Friday 21 February 2020 – Seminar

Francis Picabia, Spanish Night, 1922

Francis Picabia, Spanish Night, 1922.
Enamel and oil on canvas. 160 x 130 cm. Museum Ludwig, Cologne.

‘Francis Picabia and the Pudica Pose: Spanish Night (1922) and the Legacies of Classicism.’

Speaker: Simon Marginson

In the 1920s, the avant-garde artist Francis Picabia began to incorporate classical motifs into his paintings. Critics maintain that this move is formally and politically reactionary, while champions detect a critically ironic at play. Spanish Night (1922), they argue, attacks Ingres and French neo-classicism specifically, and the ‘classical body’ more generally.
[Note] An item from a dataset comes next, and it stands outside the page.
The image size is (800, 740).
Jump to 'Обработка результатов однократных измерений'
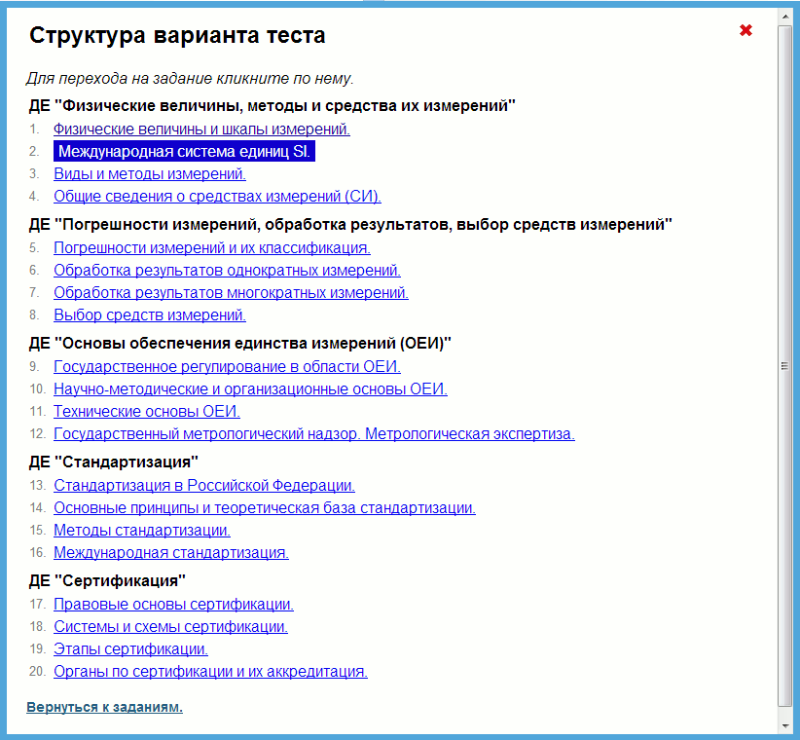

Sceptical of the abstraction ‘classical body’ and wary of the rhetoric of negation, this paper proposes a new reading of the painting. Situating Spanish Night within the tradition of the Venus pudica, it argues that the full extent of Picabia’s classicising allusions has yet to be recognised. A consideration of competing period notions of classicism then helps bring out Picabia’s ambivalent engagement with its legacies. Drawing on Apollinare’s distinction between a fake and true classicism, Picabia’s self-consciously fake classicism is shown to stake paradoxically a claim to being the authentic continuation of the tradition. Spanish Night, it emerges, was always as much about the selective continuation of the classical as its ironic negation.